TASK INSTRUCTIONS –
Every line below that holds the string "height" must be copied.

===

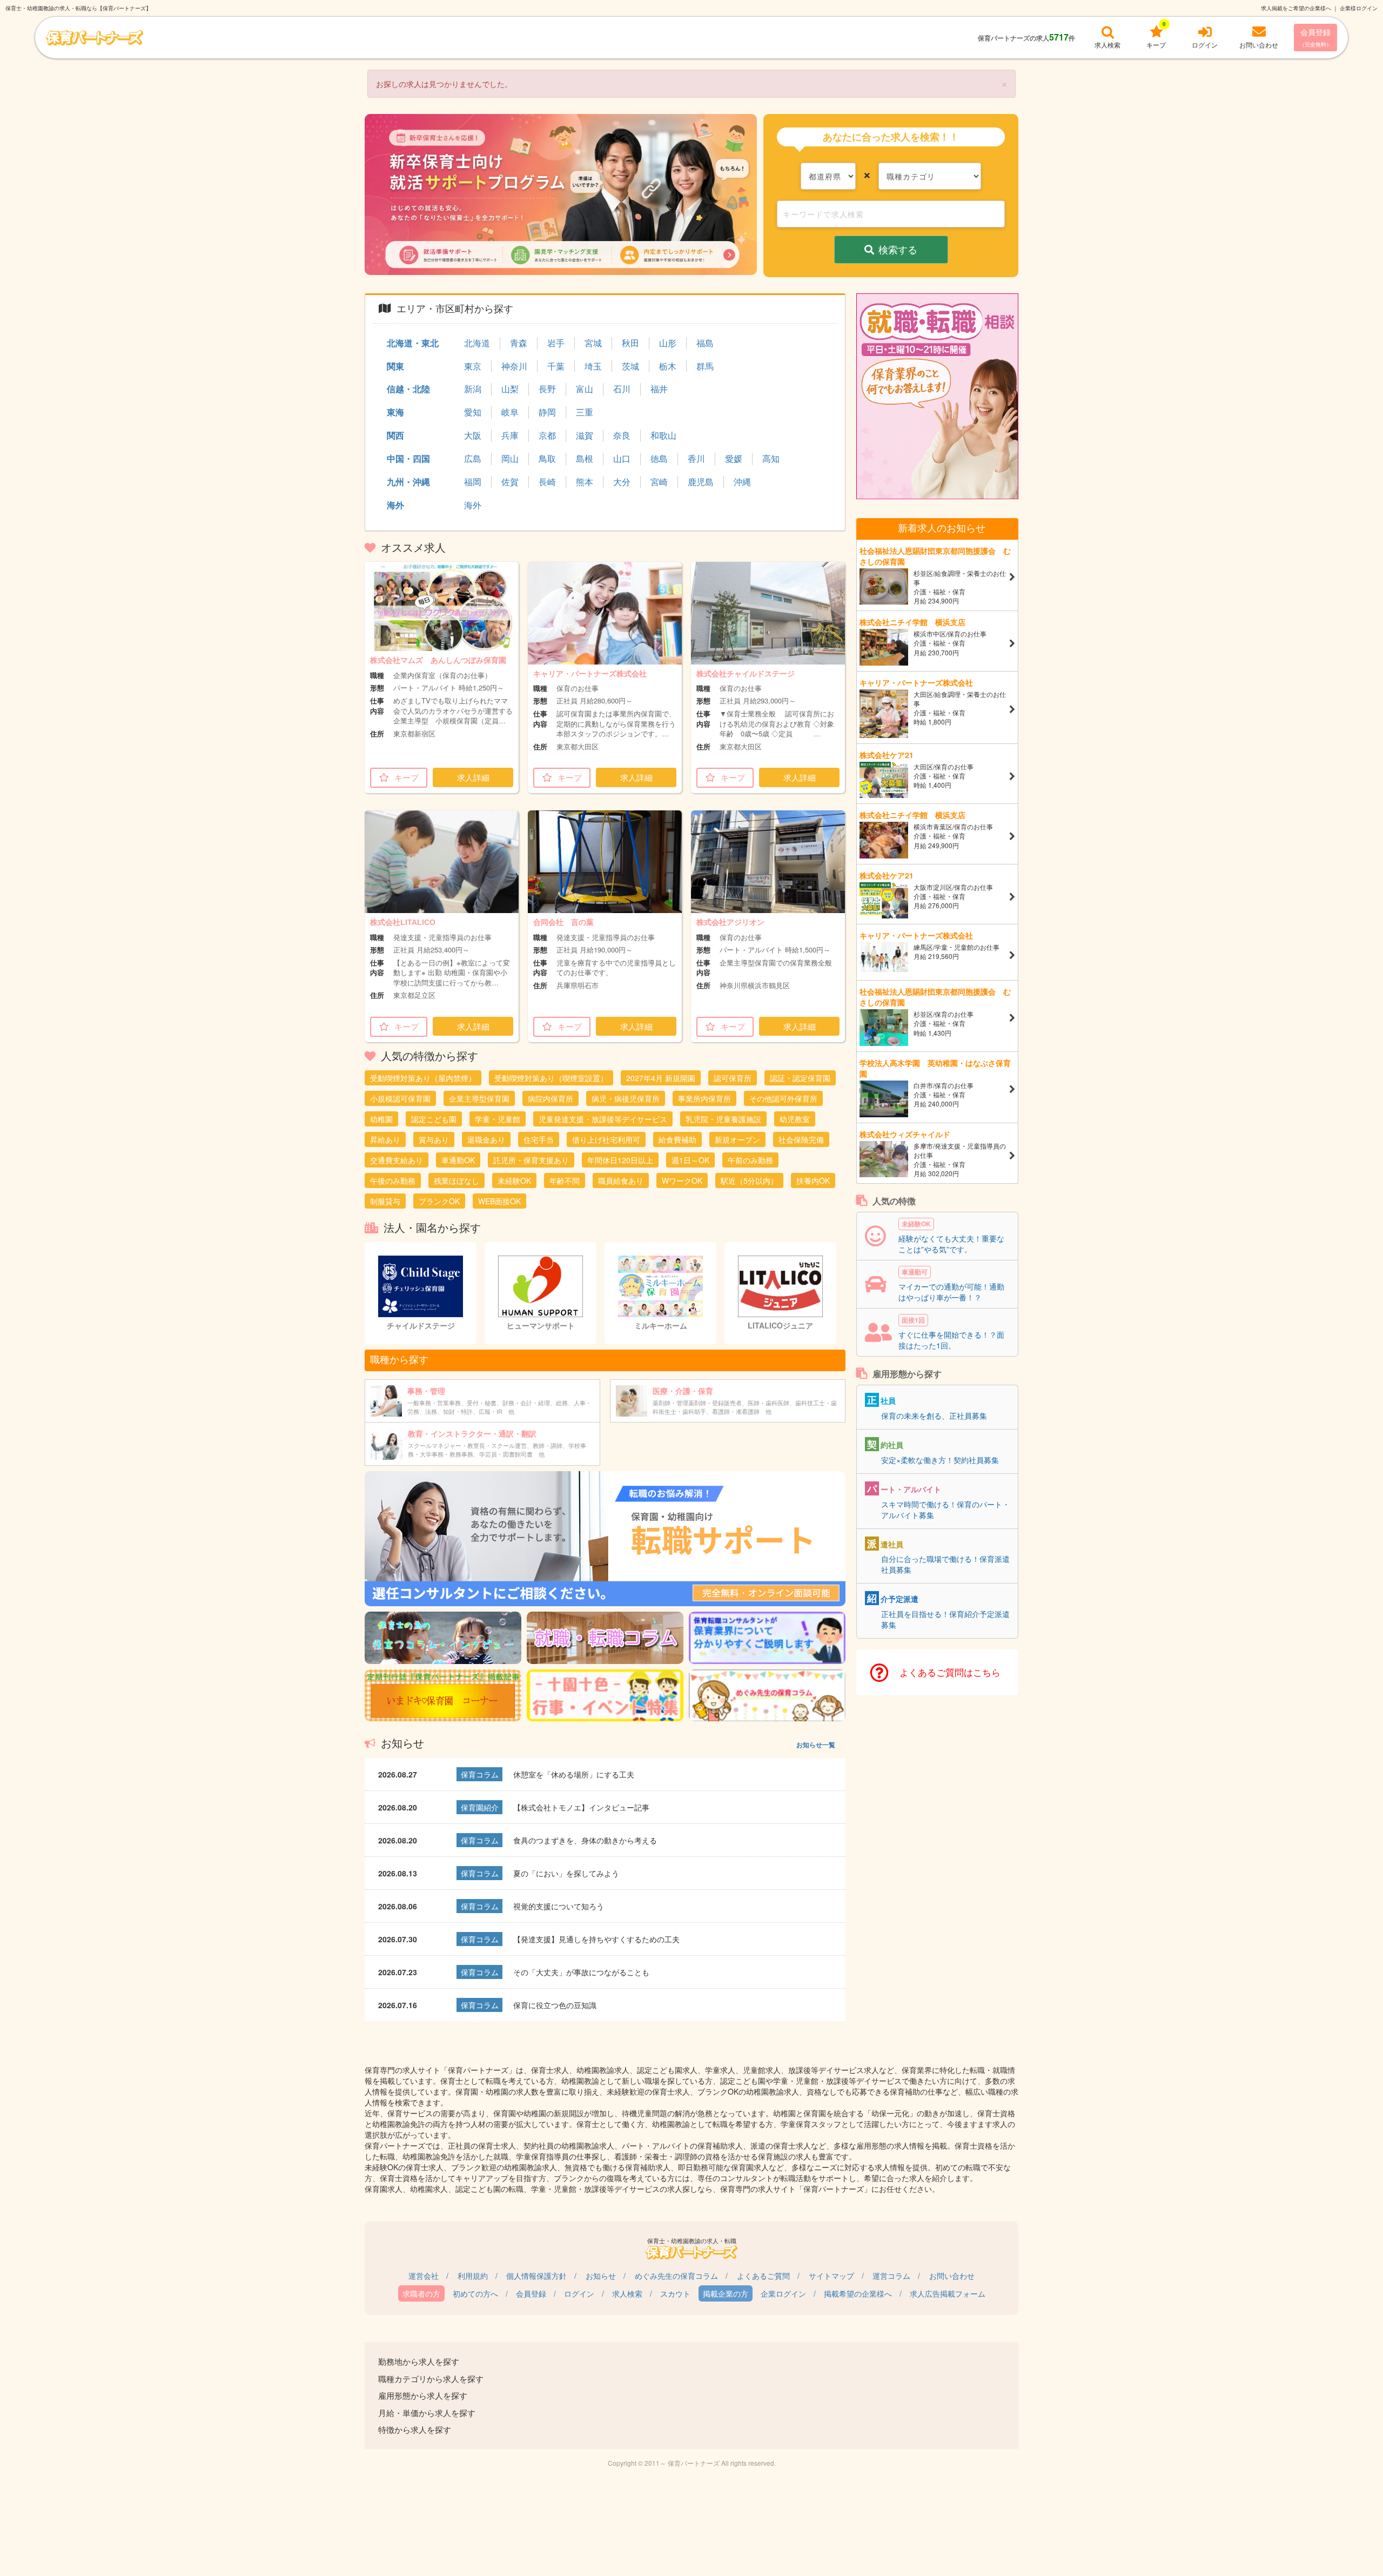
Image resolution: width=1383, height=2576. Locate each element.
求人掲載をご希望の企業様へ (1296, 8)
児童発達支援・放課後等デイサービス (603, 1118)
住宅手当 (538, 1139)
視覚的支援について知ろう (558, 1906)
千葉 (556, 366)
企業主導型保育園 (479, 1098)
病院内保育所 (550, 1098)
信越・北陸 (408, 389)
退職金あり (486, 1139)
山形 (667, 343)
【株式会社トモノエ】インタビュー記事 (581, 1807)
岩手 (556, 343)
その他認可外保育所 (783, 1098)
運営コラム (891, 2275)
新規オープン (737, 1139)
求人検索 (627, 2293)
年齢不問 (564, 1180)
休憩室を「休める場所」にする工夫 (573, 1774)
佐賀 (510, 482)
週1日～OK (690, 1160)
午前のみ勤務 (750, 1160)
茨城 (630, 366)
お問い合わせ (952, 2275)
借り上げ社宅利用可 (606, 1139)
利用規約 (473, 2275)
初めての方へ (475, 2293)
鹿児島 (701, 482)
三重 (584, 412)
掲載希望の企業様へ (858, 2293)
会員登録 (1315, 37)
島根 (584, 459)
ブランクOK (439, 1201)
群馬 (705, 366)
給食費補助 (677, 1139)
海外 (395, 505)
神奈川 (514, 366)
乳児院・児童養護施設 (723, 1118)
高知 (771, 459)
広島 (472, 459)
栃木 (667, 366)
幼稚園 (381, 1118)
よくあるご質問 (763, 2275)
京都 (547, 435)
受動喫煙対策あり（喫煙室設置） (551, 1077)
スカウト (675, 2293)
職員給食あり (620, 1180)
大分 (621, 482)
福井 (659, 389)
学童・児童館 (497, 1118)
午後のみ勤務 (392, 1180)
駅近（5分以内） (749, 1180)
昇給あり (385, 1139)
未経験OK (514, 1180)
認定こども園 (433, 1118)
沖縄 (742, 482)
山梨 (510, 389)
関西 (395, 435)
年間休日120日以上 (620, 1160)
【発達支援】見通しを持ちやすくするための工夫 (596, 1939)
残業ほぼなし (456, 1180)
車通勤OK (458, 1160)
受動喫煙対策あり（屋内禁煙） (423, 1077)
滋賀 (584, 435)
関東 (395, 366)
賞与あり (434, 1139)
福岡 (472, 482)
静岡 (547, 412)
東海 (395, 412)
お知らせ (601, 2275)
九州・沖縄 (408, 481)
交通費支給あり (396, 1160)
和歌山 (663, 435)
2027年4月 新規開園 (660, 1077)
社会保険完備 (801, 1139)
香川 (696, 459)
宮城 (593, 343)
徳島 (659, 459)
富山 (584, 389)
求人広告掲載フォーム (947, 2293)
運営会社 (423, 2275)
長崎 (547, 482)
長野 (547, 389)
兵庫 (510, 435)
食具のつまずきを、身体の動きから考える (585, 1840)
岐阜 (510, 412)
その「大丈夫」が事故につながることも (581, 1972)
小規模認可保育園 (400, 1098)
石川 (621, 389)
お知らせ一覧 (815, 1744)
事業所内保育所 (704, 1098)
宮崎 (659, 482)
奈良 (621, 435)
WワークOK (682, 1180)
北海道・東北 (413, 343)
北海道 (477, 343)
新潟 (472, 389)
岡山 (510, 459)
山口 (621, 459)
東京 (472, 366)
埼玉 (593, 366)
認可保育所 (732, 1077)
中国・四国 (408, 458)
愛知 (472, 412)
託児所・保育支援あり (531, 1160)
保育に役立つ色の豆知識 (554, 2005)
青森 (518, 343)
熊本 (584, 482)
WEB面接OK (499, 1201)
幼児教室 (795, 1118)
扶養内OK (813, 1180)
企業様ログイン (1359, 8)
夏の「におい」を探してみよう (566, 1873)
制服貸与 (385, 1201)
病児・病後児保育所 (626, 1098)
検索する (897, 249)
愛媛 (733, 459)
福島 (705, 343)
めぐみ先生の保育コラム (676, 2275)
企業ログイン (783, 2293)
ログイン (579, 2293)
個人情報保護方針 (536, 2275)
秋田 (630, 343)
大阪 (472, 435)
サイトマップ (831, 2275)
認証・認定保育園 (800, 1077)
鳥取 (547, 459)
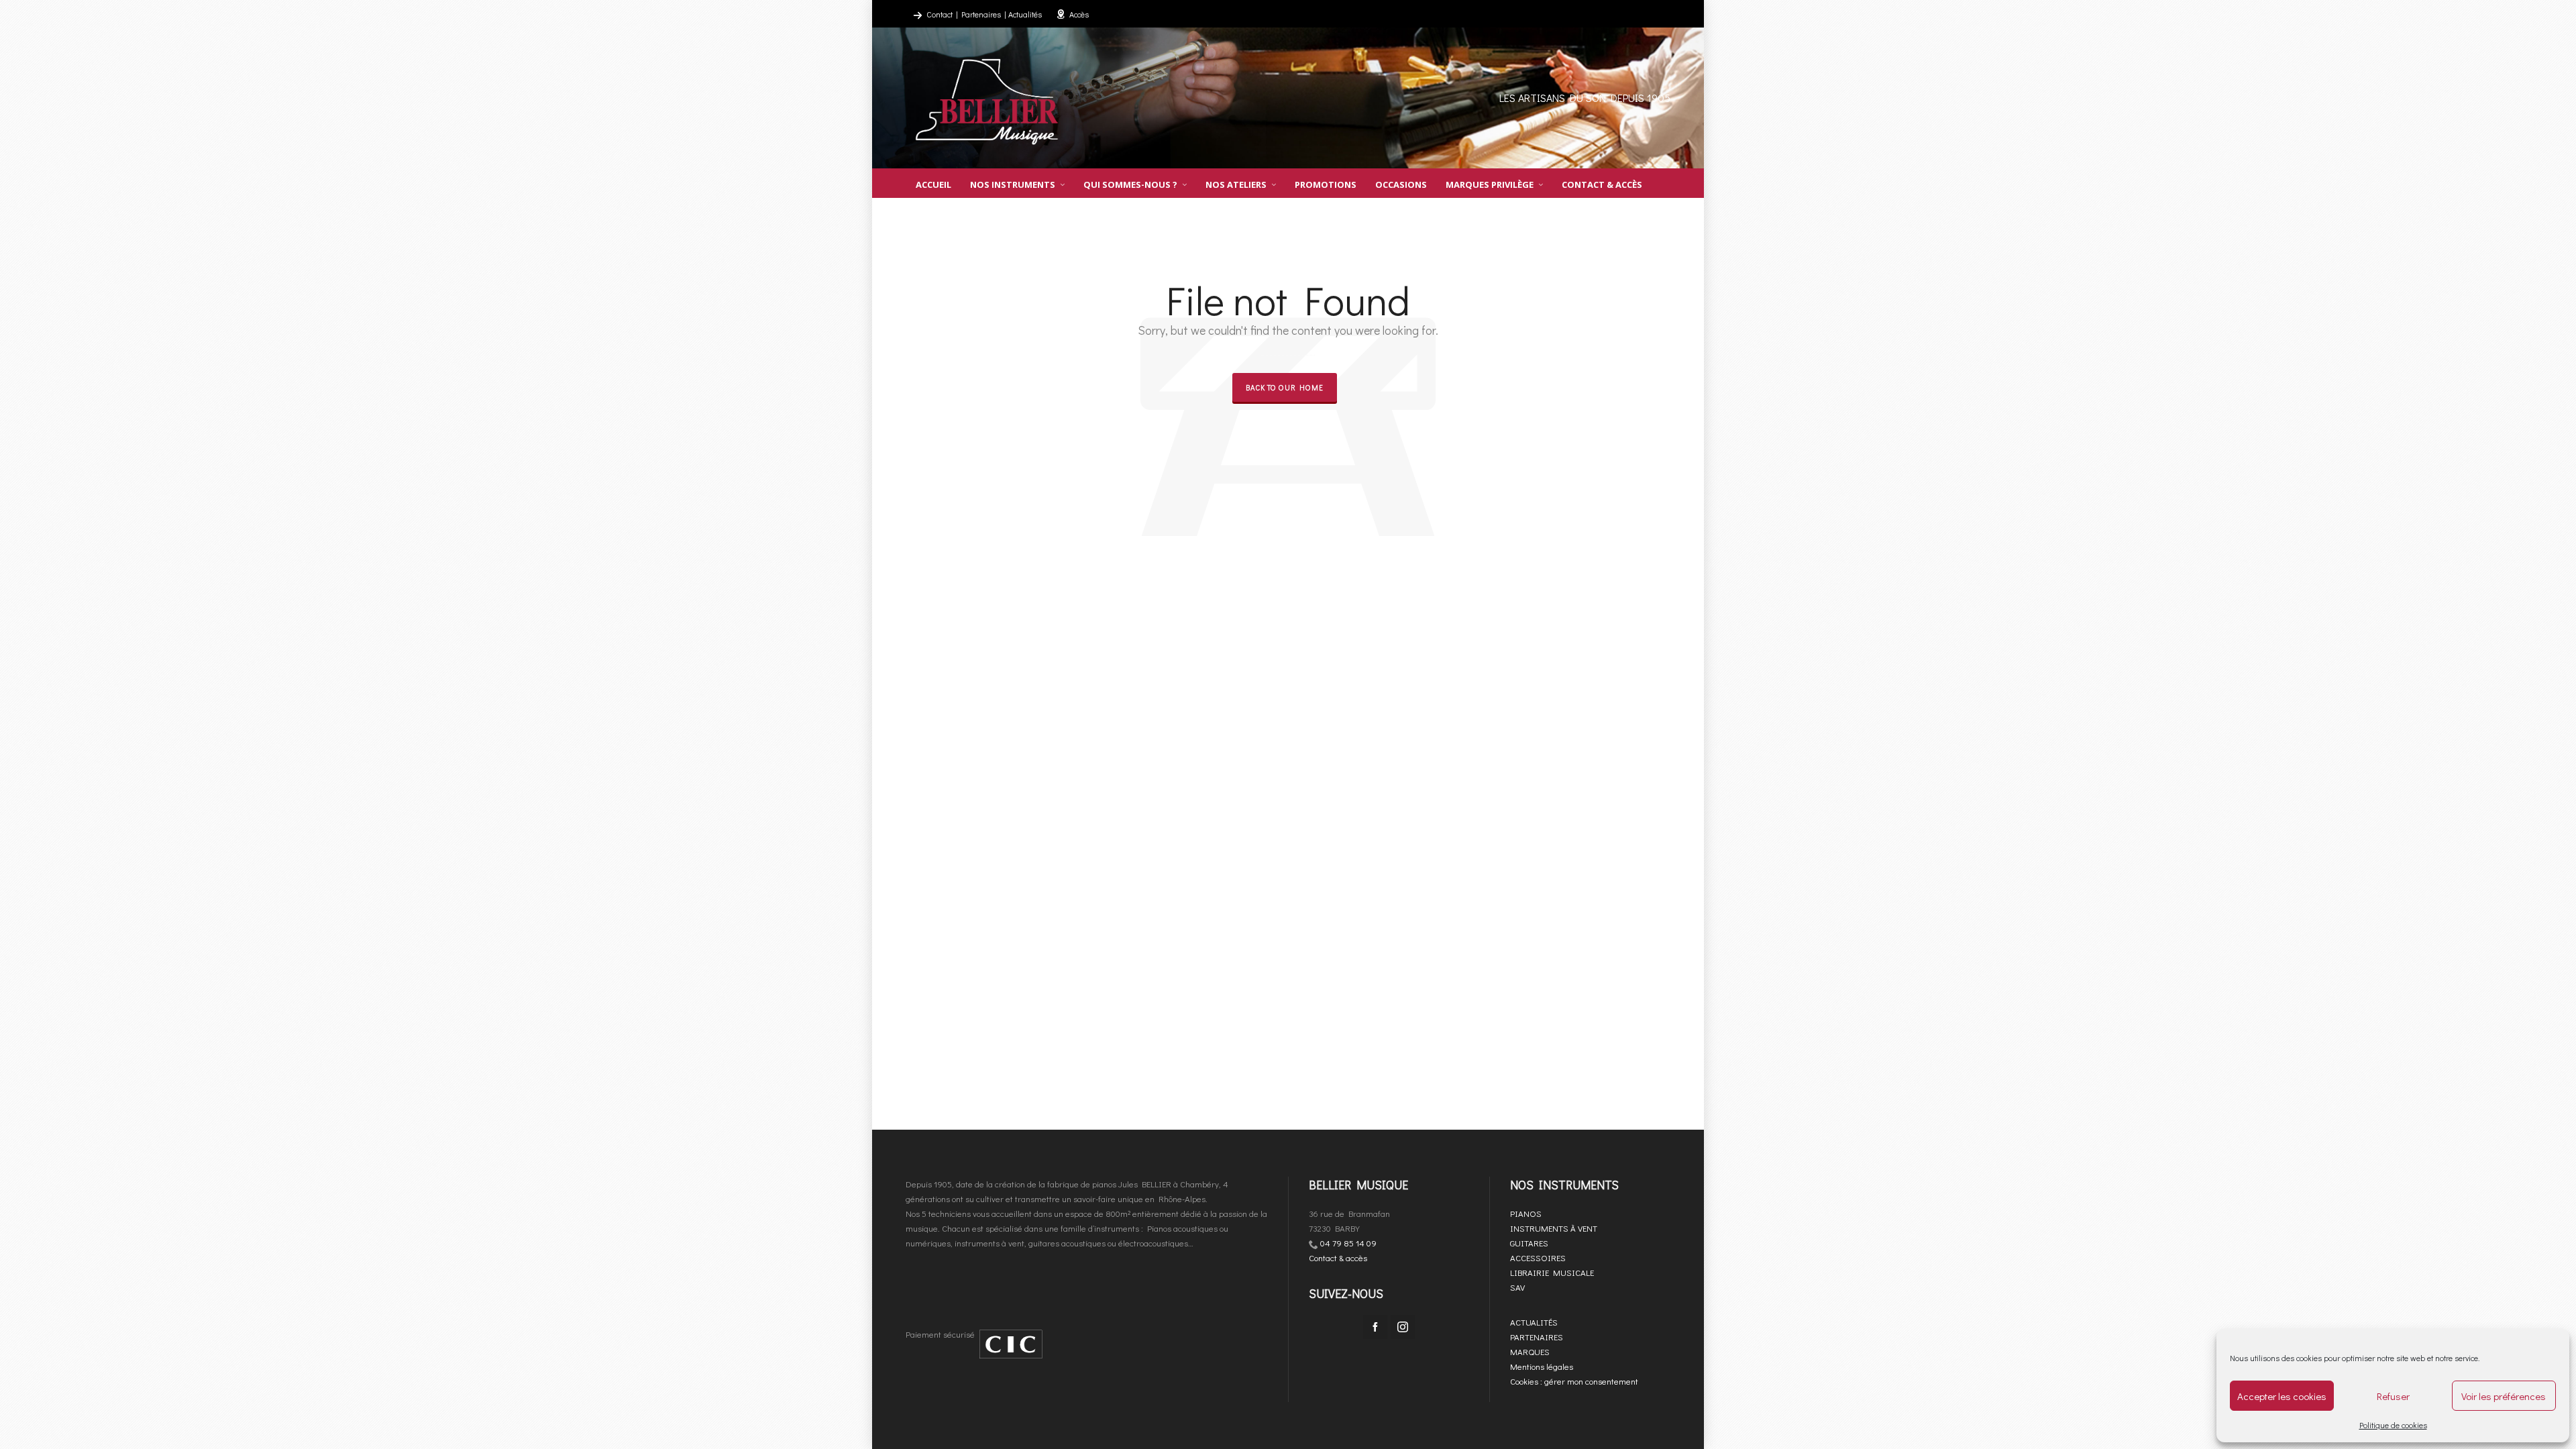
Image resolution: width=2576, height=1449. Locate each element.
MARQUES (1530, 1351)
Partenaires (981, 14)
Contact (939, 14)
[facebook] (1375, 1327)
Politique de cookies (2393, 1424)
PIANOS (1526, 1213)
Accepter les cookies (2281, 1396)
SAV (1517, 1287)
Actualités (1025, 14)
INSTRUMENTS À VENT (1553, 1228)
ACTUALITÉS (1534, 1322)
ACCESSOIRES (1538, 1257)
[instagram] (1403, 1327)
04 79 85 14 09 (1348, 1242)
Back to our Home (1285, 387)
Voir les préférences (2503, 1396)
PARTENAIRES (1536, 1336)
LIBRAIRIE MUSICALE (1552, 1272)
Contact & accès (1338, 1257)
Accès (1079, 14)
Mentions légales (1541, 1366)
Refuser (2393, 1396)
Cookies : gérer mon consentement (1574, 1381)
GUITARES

===

WRITTEN SOLUTION –
Image resolution: width=1383, height=2576. Locate each element.
Image resolution: width=2576, height=1449. Locate each element.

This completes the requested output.